Aim: The analysis of [11C]flumazenil pre-clinical studies currently follows the quantitative models validated in the clinical setting. Since tracer kinetics can differ between species, [11C]flumazenil kinetic modeling was evaluated for the rat brain.
Material and Methods: 60min [11C]flumazenil brain PET scans with arterial sampling were performed in two groups of male Wistar rats (n=10, tracer dose only; n=2, pre-saturated with 330nM of flumazenil). Time-activity curves (TACs) were generated for frontal cortex, hippocampus, cerebellum, medulla and pons (reference). Next, noiseless TACs (n=10) were simulated using an average input function and representative rate constants from animal data. A three-tissue compartment model including a compartment for non-selective binding was simulated with different levels of specific-binding (k3 ranging from 0.2 to 2.6min-1). For animal and simulated data, distribution volume (VT) and distribution volume ratios (DVR) were calculated using one and two-tissue compartment models (1TCM and 2TCM) and spectral analysis (SA). Binding potential (BPND) was determined from full and simplified reference tissue models with one or two-tissue compartments for the reference (FRTM, SRTM and SRTM-2Ref). Parameter agreement was assessed by Spearman’s correlation and Bland-Altman plots. Akaike information criterion (AIC) was used to determine model preference.
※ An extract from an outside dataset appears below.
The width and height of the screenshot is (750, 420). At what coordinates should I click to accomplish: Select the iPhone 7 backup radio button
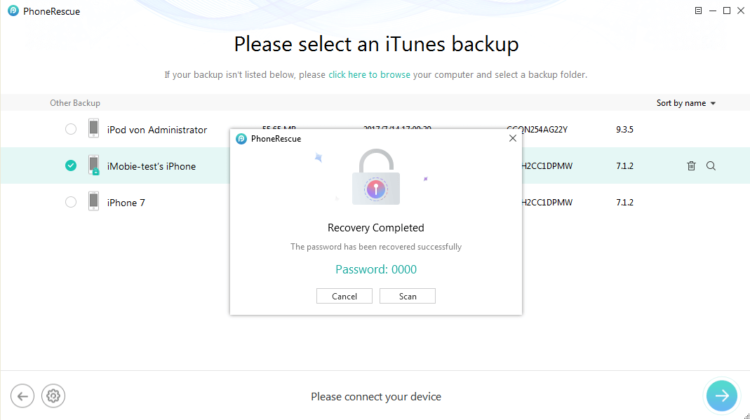pyautogui.click(x=71, y=202)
Results: 1TCM and 2TCM VT of regions with high specific-binding (frontal cortex, hippocampus and cerebellum) showed similar AIC (143±7 and 148±10 respectively), strong correlation (rs=0.99) and good agreement (0.1% difference). In contrast, low specific-binding regions (pons and medulla) showed worse correlation (rs=0.77) and agreement (17.6% difference), while AIC were lower for 2TCM (134±10) than for 1TCM (161±8). The pre-saturated group displayed similar results to those of low specific-binding regions. High levels of non-specific and/or non-selective binding (2TCM VT=2.5±0.4) was observed in pons and affected BPND estimation by all tested reference tissue models. Simulations showed a similar pattern: 2TCM VT demonstrated better agreement (<8.0% bias) than 1TCM for all levels of specific-binding, while 1TCM VT demonstrated smaller bias with increasing specific-binding (from -55.1% to 3.1%). SA generated accurate VT (<0.9% bias) for all specific-binding levels. 1TCM DVRs resulted in the largest BPND overestimation (up to 58% bias), while SRTM-2Ref showed an overall smaller bias (<1.5%).
Conclusion: [11C]flumazenil kinetics in rats was substantially different from that in humans, especially in low specific-binding regions. In those, the 2TCM is preferred and the standard 1TCM and SRTM can lead to major errors in parameter estimation. Instead, models which can better account for non-specific and/or non-selective binding should be used, such as 2TCM or SA.